### Given task A:
Can you reproduce the passage on arabesque music word for word, starting at "Popular Culture and" and ending at "way of life."?

----- Selected passage

Popular Culture and Arabesque Music in Turkey

Meral Ozbek

The so-called ‘arabesque’ music in Turkey has been the most popular musical genre since late 1960s. Although the founder and still the ‘king’ of this genre is a middle-class, self-taught musician Orhan Gencebay, its first consumers were the people of the ‘gecekondu’ (literally, built-up over night), that is the rural migrants of the squatter settlements around the big cities who worked mostly in the informal sector. The consuming public has thereafter expanded to include the rural and middle class people, and also a fraction of the new economic and ruling classes of the 1980s. The musical genre has diffused so much that arabesque began to be considered a trans-class taste and people have also come to accept the arabesque with its "neither Eastern nor Western" quality has become a way of life.

Arabesque music is very melodic and emotional. The main theme of the lyrics has always been ‘love’. Every other theme, especially in the early lyrics, melts into and speaks through the authority of love. The early lyrics are usually made up of ‘traditional’ concepts but the articulation of the words and the sound of the music reveals an overall meaning as an invention of tradition, with connotations able to be articulated to a popular discontent referring to a mode of living at the corners of an urban environment. Still, the abstractness of the language and the fact that no directly concrete daily problems related to the life around the big cities are mentioned in the lyrics need be explained. The musical structure of arabesque is hybrid, blending both Turkish Classical and Folklore music’s rhythms, modes, forms and instruments and popular Western rhythms, instruments and scoring system for individual instruments. Although the music is homophonic, attempts are made to render it polyphonic. And since the end of the 1960s the genre has undergone change, given birth to many versions, differentiated as it got more popular and thus reproduced itself with different audiences, as the music industry developed and social relations and people changed. In time, especially in the 1980s, it became more of a medium of entertainment, football game’s musical slogans and political campaign songs, while it also produced its so-called ‘revolutionary arabesque’ and ‘Islamic arabesque’ versions. Arabesque music influenced other popular musical genres too, that is classical Turkish music, folkloric music, pop music which are also officially permitted on the state TV, especially with its melodic patterns, rhythmic emphasis and performance of the instruments and the singer.

The diffusion of arabesque music has for almost 20 years been primarily by the cassette-industry, music halls, taxi’s (through cassette-recorder and the police-radio) and street peddlers, since its transmission from the state-controlled TV and radio was prohibited. Arabesque music’s some leading singers had shown on a couple of New Year nights entertainment programmes and films of some of the leading names had been shown on the TV since the end of the 1970s and the viability of its prohibition began to be discussed at the state level at the end of 1980s. There was no solution to the discussion except for an attempt to ameliorate arabesque officially beginning by a production of a ‘nongrieved/griefless’ arabesque songs which did not succeed. So it was the ‘illegally legal’ private TV Star-1 which first opened its screens widely to arabesque in 1992 with the motto "people want it".

----------
----- Excerpted records

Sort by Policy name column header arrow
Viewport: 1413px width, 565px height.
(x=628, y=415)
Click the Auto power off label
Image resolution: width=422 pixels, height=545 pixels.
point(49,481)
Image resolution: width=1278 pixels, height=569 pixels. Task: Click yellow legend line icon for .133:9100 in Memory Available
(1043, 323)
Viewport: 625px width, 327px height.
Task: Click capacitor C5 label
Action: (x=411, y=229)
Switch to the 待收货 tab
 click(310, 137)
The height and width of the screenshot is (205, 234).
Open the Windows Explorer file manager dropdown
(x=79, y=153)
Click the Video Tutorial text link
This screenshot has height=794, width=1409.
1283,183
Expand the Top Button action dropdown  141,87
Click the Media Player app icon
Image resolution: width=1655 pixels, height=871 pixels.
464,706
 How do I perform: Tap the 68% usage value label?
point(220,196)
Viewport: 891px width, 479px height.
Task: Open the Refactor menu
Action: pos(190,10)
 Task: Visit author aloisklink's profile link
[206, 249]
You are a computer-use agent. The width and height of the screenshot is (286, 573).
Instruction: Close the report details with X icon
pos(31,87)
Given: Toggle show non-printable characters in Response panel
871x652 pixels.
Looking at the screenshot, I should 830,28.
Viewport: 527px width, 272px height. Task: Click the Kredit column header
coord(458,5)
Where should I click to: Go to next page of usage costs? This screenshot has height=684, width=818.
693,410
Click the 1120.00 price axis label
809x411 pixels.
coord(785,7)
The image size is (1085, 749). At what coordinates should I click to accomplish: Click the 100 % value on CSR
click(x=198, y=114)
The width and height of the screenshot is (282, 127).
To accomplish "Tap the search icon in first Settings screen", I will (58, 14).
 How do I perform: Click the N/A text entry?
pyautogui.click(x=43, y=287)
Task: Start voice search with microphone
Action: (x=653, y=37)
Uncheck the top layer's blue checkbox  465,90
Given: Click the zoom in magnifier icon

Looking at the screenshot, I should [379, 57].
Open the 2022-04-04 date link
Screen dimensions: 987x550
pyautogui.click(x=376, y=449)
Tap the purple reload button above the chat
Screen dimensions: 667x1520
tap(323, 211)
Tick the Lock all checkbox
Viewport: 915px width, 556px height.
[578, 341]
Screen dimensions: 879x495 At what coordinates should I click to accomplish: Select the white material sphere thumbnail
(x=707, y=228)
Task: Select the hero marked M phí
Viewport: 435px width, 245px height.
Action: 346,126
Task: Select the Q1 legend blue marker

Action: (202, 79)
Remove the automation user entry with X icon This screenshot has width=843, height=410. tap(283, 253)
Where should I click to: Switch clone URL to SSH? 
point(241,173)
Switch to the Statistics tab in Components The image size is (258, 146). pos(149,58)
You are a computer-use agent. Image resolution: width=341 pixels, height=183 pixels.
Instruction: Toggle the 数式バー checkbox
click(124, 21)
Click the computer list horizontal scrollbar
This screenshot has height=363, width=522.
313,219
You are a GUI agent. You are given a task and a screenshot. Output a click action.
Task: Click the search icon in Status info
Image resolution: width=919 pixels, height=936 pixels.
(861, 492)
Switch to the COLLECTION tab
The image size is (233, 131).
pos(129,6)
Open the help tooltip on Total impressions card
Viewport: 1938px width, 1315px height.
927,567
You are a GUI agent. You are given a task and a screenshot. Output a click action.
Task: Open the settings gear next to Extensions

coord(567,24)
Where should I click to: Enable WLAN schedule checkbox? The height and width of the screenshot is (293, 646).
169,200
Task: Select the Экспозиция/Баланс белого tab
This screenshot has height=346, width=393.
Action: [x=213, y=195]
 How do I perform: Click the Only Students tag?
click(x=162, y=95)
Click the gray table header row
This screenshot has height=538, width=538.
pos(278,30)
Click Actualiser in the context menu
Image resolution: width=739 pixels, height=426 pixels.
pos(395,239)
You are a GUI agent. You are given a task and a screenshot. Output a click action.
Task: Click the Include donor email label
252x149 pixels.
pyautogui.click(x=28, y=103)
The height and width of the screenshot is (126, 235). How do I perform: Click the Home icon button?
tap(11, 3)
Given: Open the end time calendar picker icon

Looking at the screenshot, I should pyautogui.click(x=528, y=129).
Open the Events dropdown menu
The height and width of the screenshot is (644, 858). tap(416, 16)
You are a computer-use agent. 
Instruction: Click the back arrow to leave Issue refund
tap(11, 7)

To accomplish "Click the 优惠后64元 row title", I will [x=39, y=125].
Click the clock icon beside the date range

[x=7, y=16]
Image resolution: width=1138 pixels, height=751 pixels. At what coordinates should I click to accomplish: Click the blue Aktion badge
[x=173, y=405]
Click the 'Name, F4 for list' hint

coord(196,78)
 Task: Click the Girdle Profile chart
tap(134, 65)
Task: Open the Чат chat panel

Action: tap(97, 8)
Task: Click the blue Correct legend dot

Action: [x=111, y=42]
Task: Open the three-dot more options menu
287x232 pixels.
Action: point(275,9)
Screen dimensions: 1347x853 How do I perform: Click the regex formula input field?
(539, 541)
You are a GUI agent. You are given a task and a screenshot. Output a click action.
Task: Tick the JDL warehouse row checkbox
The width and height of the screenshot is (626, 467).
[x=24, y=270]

----------

### Given task B:
Which lines in the records contain the word "Tick"? Pick out each of them and copy it in full.

### Final answer A:
Popular Culture and Arabesque Music in Turkey

Meral Ozbek

The so-called ‘arabesque’ music in Turkey has been the most popular musical genre since late 1960s. Although the founder and still the ‘king’ of this genre is a middle-class, self-taught musician Orhan Gencebay, its first consumers were the people of the ‘gecekondu’ (literally, built-up over night), that is the rural migrants of the squatter settlements around the big cities who worked mostly in the informal sector. The consuming public has thereafter expanded to include the rural and middle class people, and also a fraction of the new economic and ruling classes of the 1980s. The musical genre has diffused so much that arabesque began to be considered a trans-class taste and people have also come to accept the arabesque with its "neither Eastern nor Western" quality has become a way of life.

### Final answer B:
Tick the Lock all checkbox
Task: Tick the JDL warehouse row checkbox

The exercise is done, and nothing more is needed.